Inside a routed command

sequenceDiagram
    participant Client
    participant Router as mongos
    participant Cache as CatalogCache
    participant ARS as AsyncRequestsSender
    participant ShardA as Shard A primary
    participant ShardB as Shard B primary

    Client->>Router: insert / find / update OP_MSG
    Router->>Cache: getCollectionRoutingInfo(nss)
    Cache-->>Router: ChunkManager, shard placement
    Router->>ARS: scatter command to targeted shards
    ARS->>ShardA: command
    ARS->>ShardB: command
    ShardA-->>ARS: response
    ShardB-->>ARS: response
    ARS-->>Router: AsyncRequestsSender::Response[]
    Router->>Router: append responses, error labels
    Router-->>Client: aggregated OP_MSG reply

Cluster transactions

A multi-statement, multi-shard transaction goes through the TransactionRouter:

stateDiagram-v2
    [*] --> StartTransaction
    StartTransaction --> InProgress: first command with txnNumber
    InProgress --> InProgress: subsequent statements (per shard)
    InProgress --> Committing: commitTransaction
    Committing --> Committed: all shards ack
    Committing --> Aborted: any shard rejects
    InProgress --> Aborted: abortTransaction or error
    Aborted --> [*]
    Committed --> [*]

The router tracks each participating shard, manages the at-cluster-time read snapshot, picks a coordinator, and runs the two-phase commit. The implementation is in transaction_router.cpp (3.7 k lines) and exhaustively tested in transaction_router_test.cpp (13 k lines — the largest test file in the project).

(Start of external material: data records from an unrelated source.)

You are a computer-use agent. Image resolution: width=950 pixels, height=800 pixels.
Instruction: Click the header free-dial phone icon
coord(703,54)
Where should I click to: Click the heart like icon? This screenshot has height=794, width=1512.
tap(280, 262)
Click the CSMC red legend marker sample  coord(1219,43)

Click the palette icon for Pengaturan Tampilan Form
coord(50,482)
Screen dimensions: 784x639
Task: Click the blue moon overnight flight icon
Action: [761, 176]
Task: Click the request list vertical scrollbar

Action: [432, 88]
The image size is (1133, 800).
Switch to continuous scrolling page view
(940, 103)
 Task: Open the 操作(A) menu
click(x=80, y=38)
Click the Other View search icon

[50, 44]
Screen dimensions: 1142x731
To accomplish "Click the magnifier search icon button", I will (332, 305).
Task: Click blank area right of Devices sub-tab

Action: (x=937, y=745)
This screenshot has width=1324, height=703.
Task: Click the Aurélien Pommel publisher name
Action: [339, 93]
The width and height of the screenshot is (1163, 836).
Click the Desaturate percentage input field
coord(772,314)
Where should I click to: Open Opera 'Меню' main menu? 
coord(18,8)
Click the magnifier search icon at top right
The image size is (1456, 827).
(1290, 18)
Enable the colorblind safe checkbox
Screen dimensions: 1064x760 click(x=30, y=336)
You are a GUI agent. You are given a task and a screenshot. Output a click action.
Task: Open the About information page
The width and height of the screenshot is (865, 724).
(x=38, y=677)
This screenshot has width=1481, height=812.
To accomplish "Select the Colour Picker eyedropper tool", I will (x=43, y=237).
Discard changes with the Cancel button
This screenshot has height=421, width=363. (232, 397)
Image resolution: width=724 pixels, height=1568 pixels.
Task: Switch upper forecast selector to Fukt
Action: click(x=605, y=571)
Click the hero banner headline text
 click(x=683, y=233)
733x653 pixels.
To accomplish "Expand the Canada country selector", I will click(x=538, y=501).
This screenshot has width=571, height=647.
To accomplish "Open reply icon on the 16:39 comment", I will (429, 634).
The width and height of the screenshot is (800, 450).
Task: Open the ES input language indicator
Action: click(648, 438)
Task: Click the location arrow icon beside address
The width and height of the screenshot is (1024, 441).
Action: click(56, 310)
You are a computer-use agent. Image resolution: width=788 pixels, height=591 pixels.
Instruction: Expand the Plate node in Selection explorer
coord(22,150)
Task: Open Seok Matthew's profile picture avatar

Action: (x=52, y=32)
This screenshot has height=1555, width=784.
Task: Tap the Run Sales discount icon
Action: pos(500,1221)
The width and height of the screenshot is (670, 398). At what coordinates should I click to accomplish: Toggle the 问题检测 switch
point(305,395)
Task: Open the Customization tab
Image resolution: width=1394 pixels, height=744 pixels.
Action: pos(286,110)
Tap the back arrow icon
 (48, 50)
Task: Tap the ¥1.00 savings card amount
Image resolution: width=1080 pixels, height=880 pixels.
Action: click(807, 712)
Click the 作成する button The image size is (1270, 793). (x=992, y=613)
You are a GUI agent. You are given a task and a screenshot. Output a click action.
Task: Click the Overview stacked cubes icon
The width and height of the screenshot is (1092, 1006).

For more on the protocol, see Transactions.

Catalog cache

The routing table is materialized into the CatalogCache, which stores:

  • For each sharded collection, a ChunkManager that maps shard-key ranges to shards.
  • For each unsharded collection, the owning shard.
  • For each database, the primary shard.

The cache is populated on demand from the config server's catalog (config.collections, config.chunks, config.databases) and refreshed when shards return StaleConfig/StaleEpoch errors. The mongos process implements StaleShardVersion retries transparently to the client.

Background services

Service Where Purpose
Catalog cache loader src/mongo/s/catalog_cache_loader_* Pulls routing info from the config server.
Cluster cursor manager src/mongo/s/query/cluster_cursor_manager.h Tracks open cursors fanned out across shards.
Query analysis sampler src/mongo/s/query_analysis_sampler.cpp Samples queries for the analyzeShardKey command.
Router transactions metrics src/mongo/s/router_transactions_metrics.cpp Counters for committed/aborted cluster transactions.
Migration blocking operations src/mongo/s/migration_blocking_operation/ Coordinates operations that must block migrations (e.g. resharding cutover).

Key source files

File Purpose
src/mongo/s/mongos_main.cpp Process startup.
src/mongo/s/service_entry_point_router_role.cpp Dispatch entry point.
src/mongo/s/transaction_router.cpp Cluster transaction state machine and 2PC.
src/mongo/s/async_requests_sender.cpp Multi-shard fan-out.
src/mongo/s/catalog_cache.h Routing table cache.
src/mongo/s/commands/ mongos-side command implementations (cluster_*).
src/mongo/s/query/ Cluster cursor manager and aggregation runner.
src/mongo/s/resharding/ The router-side resharding coordinator interface.

Integration points

  • Config server — every mongos watches config.* collections for routing changes.
  • Shards — long-lived connections via the sharding-task executor pool.
  • Drivers — the wire protocol surface looks identical to mongod from a driver's perspective.
  • mongod shard role — the same binary now hosts the router role too in some deployments. The two services share a process via the Service abstraction.

Entry points for modification

Adding a router-side command means writing a cluster_*_cmd.cpp under src/mongo/s/commands/ that uses the ClusterCommandRoutingInfo and AsyncRequestsSender. Changing the cluster transaction protocol means modifying transaction_router.cpp and updating the (very large) test file. Changing routing-cache behavior is concentrated in src/mongo/s/catalog_cache.h and the loaders under src/mongo/s/catalog_cache_loader_*.